Jackson Hole Symposium Preview
Formally known as the Economic Policy Symposium, The Jackson Hole is a yearly gathering organized by the Federal Reserve Bank of Kansas City. Held in Jackson Hole USA.
The symposium brings together central bankers, finance ministers, and other economic and financial workers from all around the world.
The symposium’s main focus is to discuss economic policy issues, mainly those affecting monetary policy and the financial stability of the world. Each year, the symposium addresses a specific theme, for example, inflation, global trade, economic growth, and financial crises.
The big guns that are joining among other financial workers are BoE, BoA, BoJ, ECB, and more.
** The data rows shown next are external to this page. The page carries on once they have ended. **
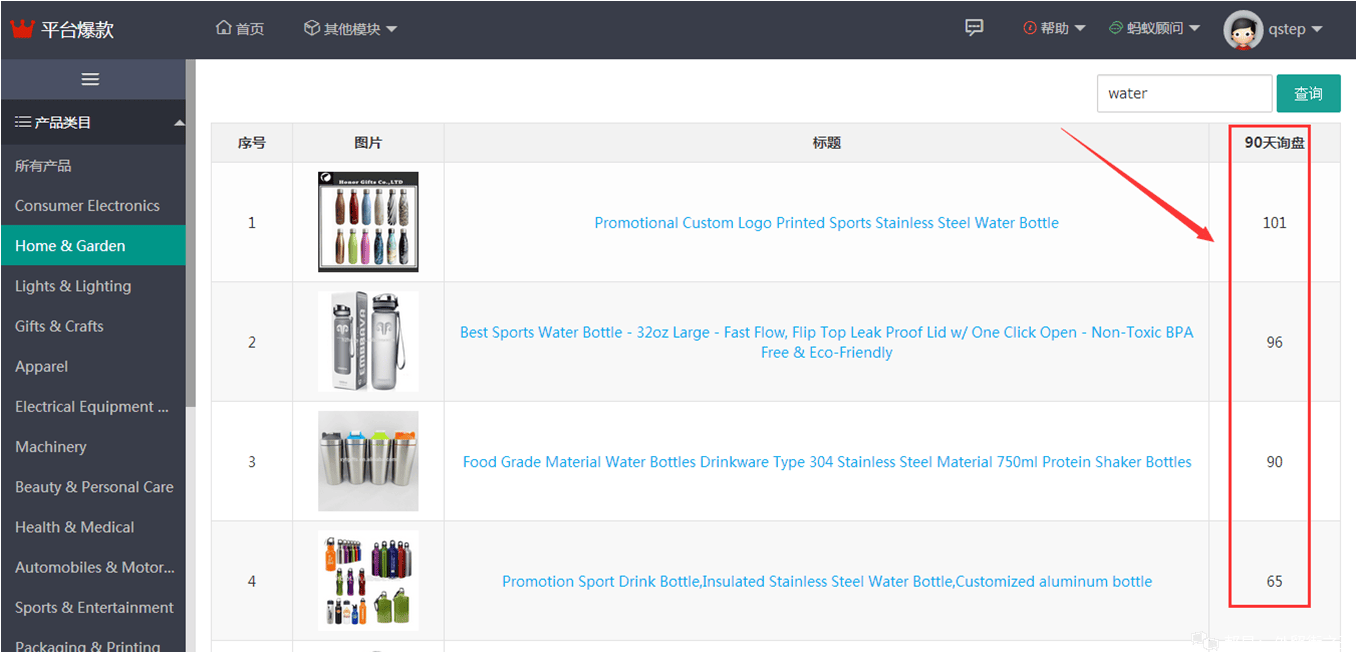Collapse the 产品类目 section
This screenshot has height=653, width=1357.
(x=179, y=123)
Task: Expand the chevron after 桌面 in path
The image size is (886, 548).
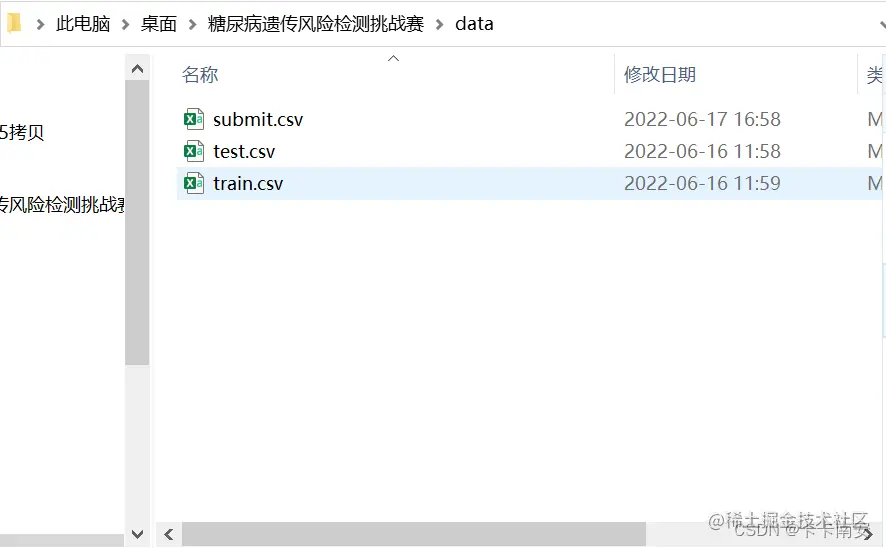Action: click(x=192, y=24)
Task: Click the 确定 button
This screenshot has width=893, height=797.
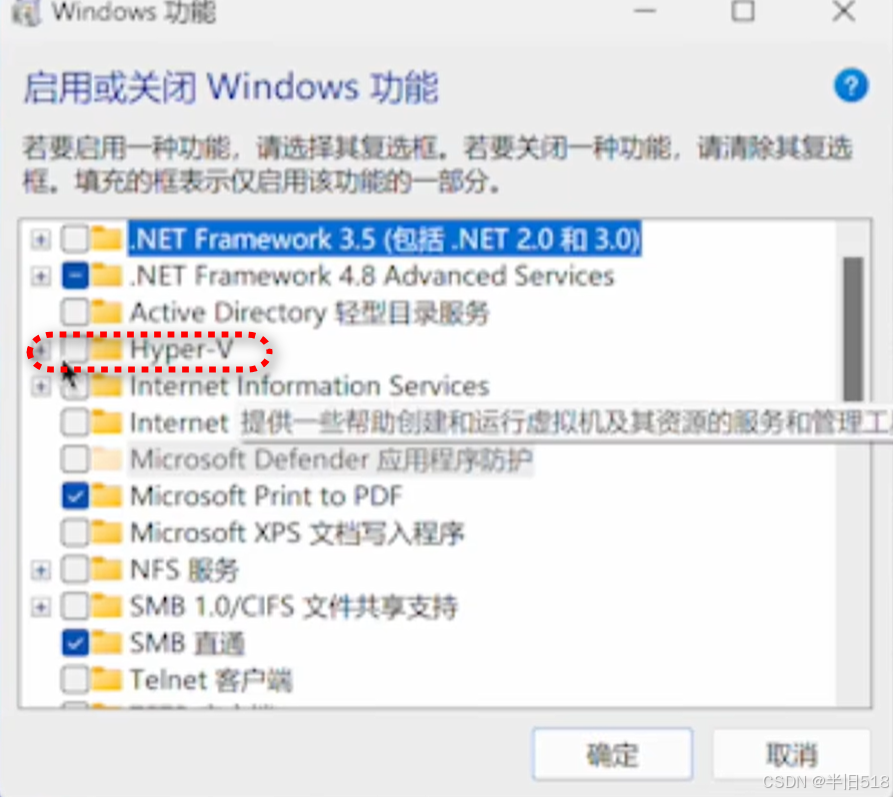Action: 612,754
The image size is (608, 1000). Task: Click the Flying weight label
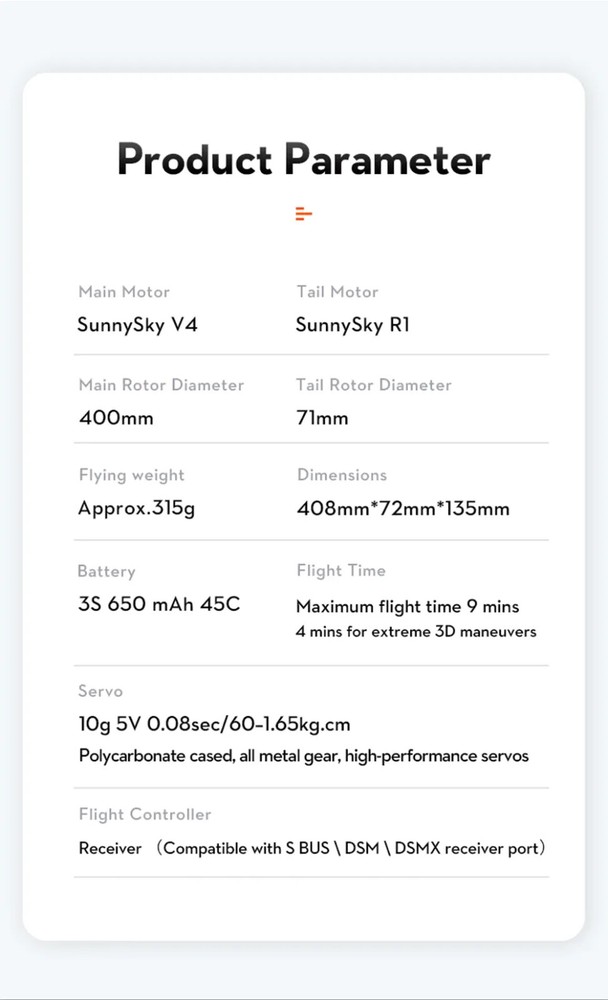click(x=131, y=475)
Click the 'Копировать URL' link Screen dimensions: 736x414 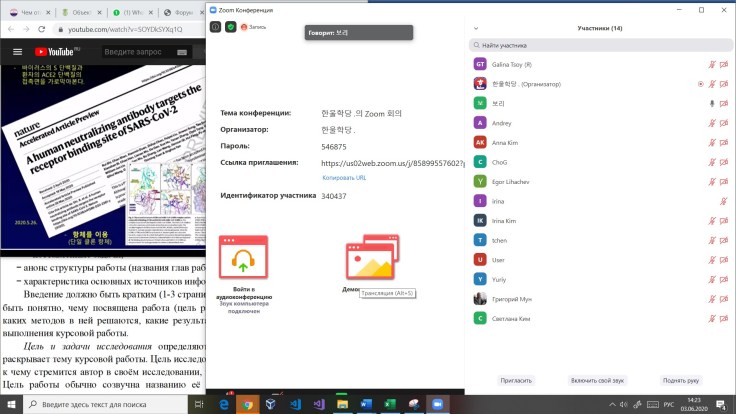[x=343, y=177]
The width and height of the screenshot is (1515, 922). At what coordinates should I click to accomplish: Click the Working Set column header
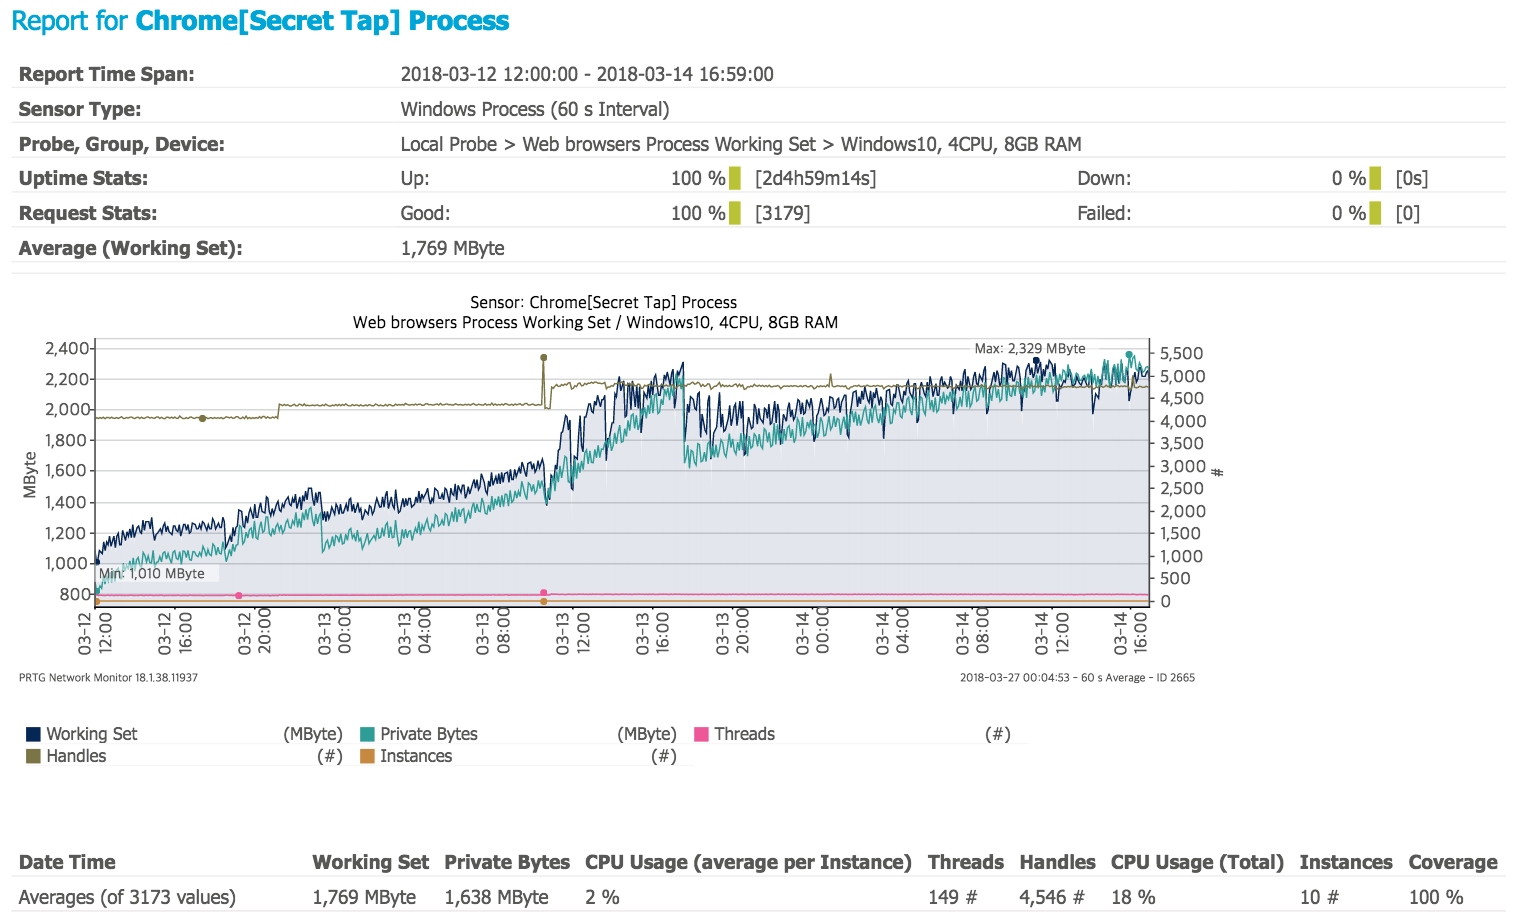(x=370, y=861)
This symposium gives us an understanding of the global economic situation and is an important moment to follow as it shows the direction of the monetary trajectories of the major central banks.
The theme for the 2024 Jackson Hole Economic Symposium is “Reassessing the Effectiveness and Transmission of Monetary Policy.”
It is all about looking at how well the central bank’s decisions on interest rates and other monetary policies work in the real world and will focus on understanding whether these tools are effective for improving the global financial state.
Powell may say that the economic situation is growing more confident, that inflation has been moderated and the goal to hit 2% with an interest cut is preferable.
This could suggest that the Fed is preparing to begin cutting interest rates, but the pace and timing of these cuts will depend on upcoming economic data, especially related to the election and unemployment rates, to not trigger higher inflation.
Powell is expected to discuss the recent unemployment which has slightly been rising, as this could affect how fast and how aggressive these cuts will be.
As much as Powell has pressure to cut interest rates and hit the 2% target in September as recently hinted, there are a few factors that can put this on pause:
- Preventing relapse by making sure the inflation is under control before taking any bigger steps.
- Global factors as if other major commodities are suffering higher rates can give the Fed more room to adjust their affairs with other countries.
- If the economy is doing well with less unemployment and growing businesses, there is no need for a rate cut.
- Good to have some room for rate cuts later in the future if there would ever be a need rather than to cut it now if the economy is strong enough to survive without it.
- Powell might want to wait to do any cuts until he has received further economic data, to make sure the rate cut is the right move.
- Higher inflation, making the cheaper borrowing mute as prices go up.
If the unemployment rate does not go down and the economy hasn’t shown any signs of improvement in the wanted speed, together with the pressure of a rate cut in September there is a big chance Fed Powell could confirm the impending rate cut.
In my opinion, worst case he will hold off until early November to have further information on economic data. So we are now looking for clues from Fed Chair Powell and we want to know if the Fed is going to cut and by how much. Markets have priced in 25bps, but could we get any indication that the Fed may be more aggressive with the cutting cycle this time round.